### Exercise prompt
Please repeat the part of the passage on sin that begins at the words "Romans 6:1-14" and ends after "a new life.", copying it word for word.
>> Start Text segment
Big Assurance: If we are ‘in Christ’ sin can never make us its slave or its captive again. God’s purpose - to make us ‘holy and blameless before him in love’ - is absolutely certain; nothing can stop it. It is being carried out in us whether we realize it or not. The result is guaranteed because it is based upon the character and the power of God Himself.

Big Encouragement: We may be conscious of sin’s activity in our bodies, we may be troubled and harassed very much by Satan, we can certainly fall, but we can never fall again into slavery. We have simply to get up from where we are and go on.

Big Wisdom: The Christian is always a fool when he sins. The compulsion has gone; it is he who now yields voluntarily. Though he is actually committing acts of sin he is miserable.

Romans 6:1-14

Ro 6:1 What shall we say, then? Shall we go on sinning so that grace may increase? 2 By no means! We died to sin; how can we live in it any longer? 3 Or don’t you know that all of us who were baptized into Christ Jesus were baptized into his death? 4 We were therefore buried with him through baptism into death in order that, just as Christ was raised from the dead through the glory of the Father, we too may live a new life.

5 If we have been united with him like this in his death, we will certainly also be united with him in his resurrection. 6 For we know that our old self was crucified with him so that the body of sin might be done away with, that we should no longer be slaves to sin- 7 because anyone who has died has been freed from sin.

8 Now if we died with Christ, we believe that we will also live with him. 9 For we know that since Christ was raised from the dead, he cannot die again; death no longer has mastery over him. 10 The death he died, he died to sin once for all; but the life he lives, he lives to God.

11 In the same way, count yourselves dead to sin but alive to God in Christ Jesus. 12 Therefore do not let sin reign in your mortal body so that you obey its evil desires. 13 Do not offer the parts of your body to sin, as instruments of wickedness, but rather offer yourselves to God, as those who have been brought from death to life; and offer the parts of your body to him as instruments of righteousness. 14 For sin shall not be your master, because you are not under law, but under grace.

 

Romans 8:38-39

38 For I am convinced that neither death nor life, neither angels nor demons, neither the present nor the future, nor any powers, 39 neither height nor depth, nor anything else in all creation, will be able to separate us from the love of God that is in Christ Jesus our Lord.
>> End Text segment
>> Start Data records
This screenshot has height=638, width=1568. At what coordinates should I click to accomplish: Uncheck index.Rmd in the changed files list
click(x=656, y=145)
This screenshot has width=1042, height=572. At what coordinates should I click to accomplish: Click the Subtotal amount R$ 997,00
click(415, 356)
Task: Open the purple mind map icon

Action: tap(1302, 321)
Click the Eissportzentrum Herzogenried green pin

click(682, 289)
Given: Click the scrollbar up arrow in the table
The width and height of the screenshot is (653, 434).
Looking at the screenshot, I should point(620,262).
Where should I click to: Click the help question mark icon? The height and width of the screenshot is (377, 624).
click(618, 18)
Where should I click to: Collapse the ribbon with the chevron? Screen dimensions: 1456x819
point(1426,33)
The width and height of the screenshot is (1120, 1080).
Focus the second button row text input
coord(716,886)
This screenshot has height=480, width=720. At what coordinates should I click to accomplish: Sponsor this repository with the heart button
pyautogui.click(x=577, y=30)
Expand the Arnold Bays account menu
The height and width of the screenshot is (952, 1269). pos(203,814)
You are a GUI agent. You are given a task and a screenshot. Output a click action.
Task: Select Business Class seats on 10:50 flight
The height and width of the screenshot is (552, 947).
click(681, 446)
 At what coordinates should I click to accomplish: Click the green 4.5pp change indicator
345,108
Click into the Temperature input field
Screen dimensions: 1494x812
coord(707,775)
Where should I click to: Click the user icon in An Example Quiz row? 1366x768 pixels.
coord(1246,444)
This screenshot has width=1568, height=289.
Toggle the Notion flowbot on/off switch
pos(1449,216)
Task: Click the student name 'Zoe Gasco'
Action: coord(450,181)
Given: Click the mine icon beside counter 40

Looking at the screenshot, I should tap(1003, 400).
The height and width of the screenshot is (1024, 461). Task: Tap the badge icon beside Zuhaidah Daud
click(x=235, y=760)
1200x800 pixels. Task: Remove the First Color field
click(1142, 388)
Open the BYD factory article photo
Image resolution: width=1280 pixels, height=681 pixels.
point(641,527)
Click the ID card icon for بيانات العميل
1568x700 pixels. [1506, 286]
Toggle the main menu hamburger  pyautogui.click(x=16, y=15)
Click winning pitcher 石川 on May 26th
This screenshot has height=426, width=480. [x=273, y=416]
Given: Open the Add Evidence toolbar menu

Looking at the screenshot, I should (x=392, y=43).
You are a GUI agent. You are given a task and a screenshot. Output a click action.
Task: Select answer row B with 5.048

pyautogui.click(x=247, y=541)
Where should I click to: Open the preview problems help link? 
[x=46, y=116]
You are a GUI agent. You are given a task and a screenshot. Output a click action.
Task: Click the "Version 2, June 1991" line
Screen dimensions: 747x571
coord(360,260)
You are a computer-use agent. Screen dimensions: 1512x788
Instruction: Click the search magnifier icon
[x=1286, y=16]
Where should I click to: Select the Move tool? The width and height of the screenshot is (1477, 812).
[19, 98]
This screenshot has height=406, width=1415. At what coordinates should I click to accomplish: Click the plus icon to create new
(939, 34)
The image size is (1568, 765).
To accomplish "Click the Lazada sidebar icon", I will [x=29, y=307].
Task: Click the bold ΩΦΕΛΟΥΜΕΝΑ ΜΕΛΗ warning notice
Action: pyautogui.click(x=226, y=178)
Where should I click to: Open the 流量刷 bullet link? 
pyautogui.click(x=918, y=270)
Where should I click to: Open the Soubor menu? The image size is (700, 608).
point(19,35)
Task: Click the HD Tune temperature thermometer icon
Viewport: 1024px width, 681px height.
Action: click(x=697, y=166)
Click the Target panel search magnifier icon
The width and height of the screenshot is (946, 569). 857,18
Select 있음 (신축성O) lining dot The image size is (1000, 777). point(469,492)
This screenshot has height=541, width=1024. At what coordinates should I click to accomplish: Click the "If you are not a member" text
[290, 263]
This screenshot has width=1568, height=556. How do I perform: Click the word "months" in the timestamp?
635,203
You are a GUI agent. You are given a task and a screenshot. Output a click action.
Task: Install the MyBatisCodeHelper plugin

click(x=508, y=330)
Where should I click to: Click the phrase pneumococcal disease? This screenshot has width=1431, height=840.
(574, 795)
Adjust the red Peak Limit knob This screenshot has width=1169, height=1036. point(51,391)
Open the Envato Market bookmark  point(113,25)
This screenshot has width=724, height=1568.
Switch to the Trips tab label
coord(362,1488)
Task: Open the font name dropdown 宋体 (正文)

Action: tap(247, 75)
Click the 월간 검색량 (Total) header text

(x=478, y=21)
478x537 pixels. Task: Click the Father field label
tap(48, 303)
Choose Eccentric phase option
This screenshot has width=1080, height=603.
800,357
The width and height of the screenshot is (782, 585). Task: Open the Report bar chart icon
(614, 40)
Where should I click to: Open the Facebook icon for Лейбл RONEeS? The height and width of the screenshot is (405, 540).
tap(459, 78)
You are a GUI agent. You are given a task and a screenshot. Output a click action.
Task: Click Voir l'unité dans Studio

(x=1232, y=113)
>> End Data records
### Written solution
Romans 6:1-14

Ro 6:1 What shall we say, then? Shall we go on sinning so that grace may increase? 2 By no means! We died to sin; how can we live in it any longer? 3 Or don’t you know that all of us who were baptized into Christ Jesus were baptized into his death? 4 We were therefore buried with him through baptism into death in order that, just as Christ was raised from the dead through the glory of the Father, we too may live a new life.